Digital news employees at Cascade Public Media in Seattle informed management Monday of their intent to form a union.
The employees are part of Crosscut, a digital news organization that merged with public TV station KCTS in 2015 to form Cascade Public Media.
Crosscut has “struggled to retain and recruit talented staff,” over the past year, according to a letter shared on Twitter by Crosscut employees. “Part of that is due to pay that doesn’t keep up with Seattle’s rising cost of living; part of it is because of management’s unwillingness to offer vacation and other benefits commensurate with what experienced professionals can find elsewhere.”
In an email to newsroom staff that Cascade Public Media also provided to Current, Cascade management said it declined to voluntarily recognize the union because “not every employee who may be subject to union representation is included on the mission statement submitted today.”
Cascade Public Media said in a statement provided to Current that it is reviewing the petition for election.
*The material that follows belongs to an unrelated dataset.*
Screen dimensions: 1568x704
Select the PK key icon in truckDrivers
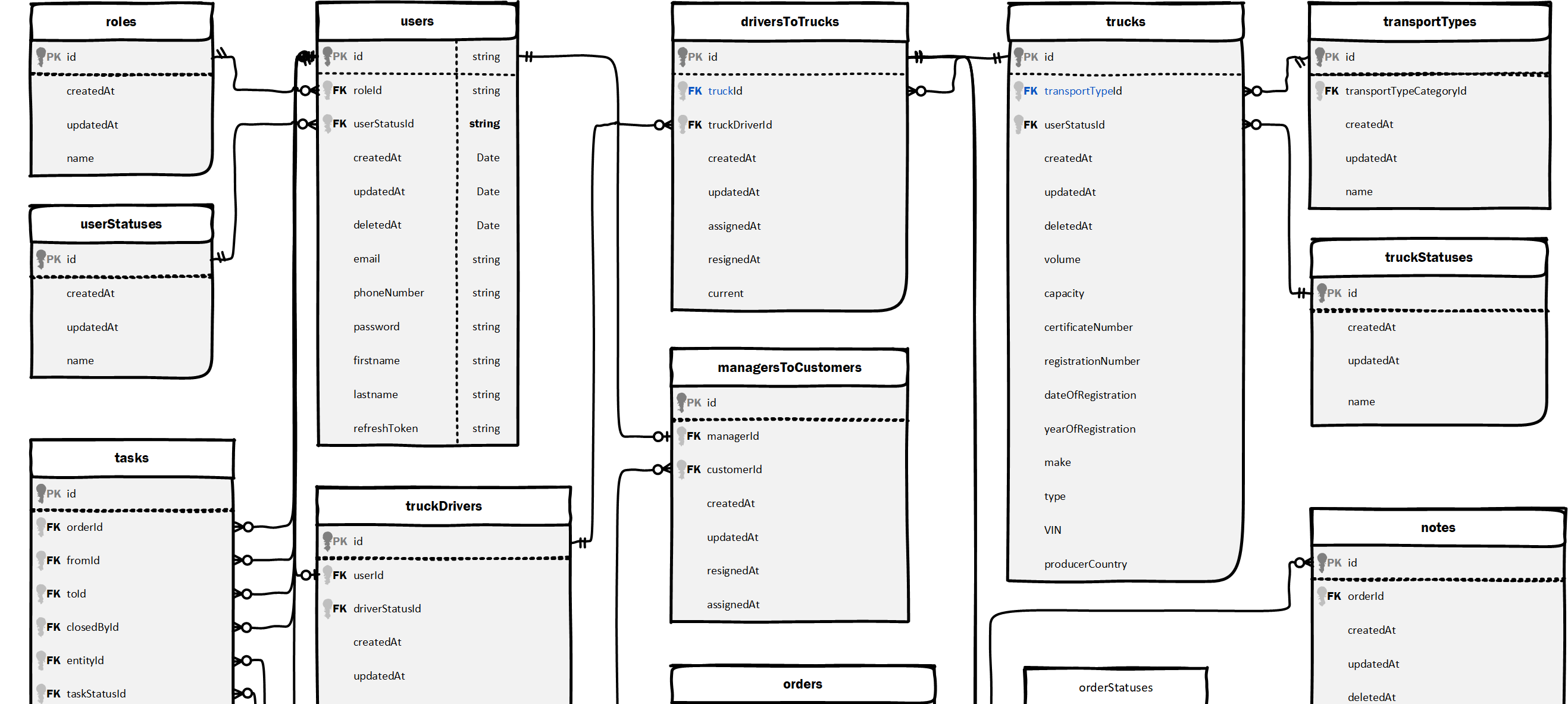[328, 540]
“We will respond to the petition filed with the NLRB and will follow all procedures,” the statement said. “Our organization respects the rights of individual employees to form a collective bargaining unit, and we are committed to a fair and open process for all.”
The proposed union is represented by the NewsGuild, a sector of the Communications Workers of America that represents journalists and digital media professionals.
The unit would cover about 20 employees, including reporters, producers, video editors, photographers and digital staffers, according to a press release. Nearly 90 percent of eligible staffers signed cards indicating support for the union. The employees are asking management for voluntary recognition of their union.
“By forming a union, we are seeking a greater role in shaping decisions that affect our lives, as well as the quality of the product we deliver to our growing audience,” said the statement, which 18 staff members signed.
Employees at public media stations across the country have joined unions in recent years, including at Seattle’s KUOW, where staffers ratified their first contract last month.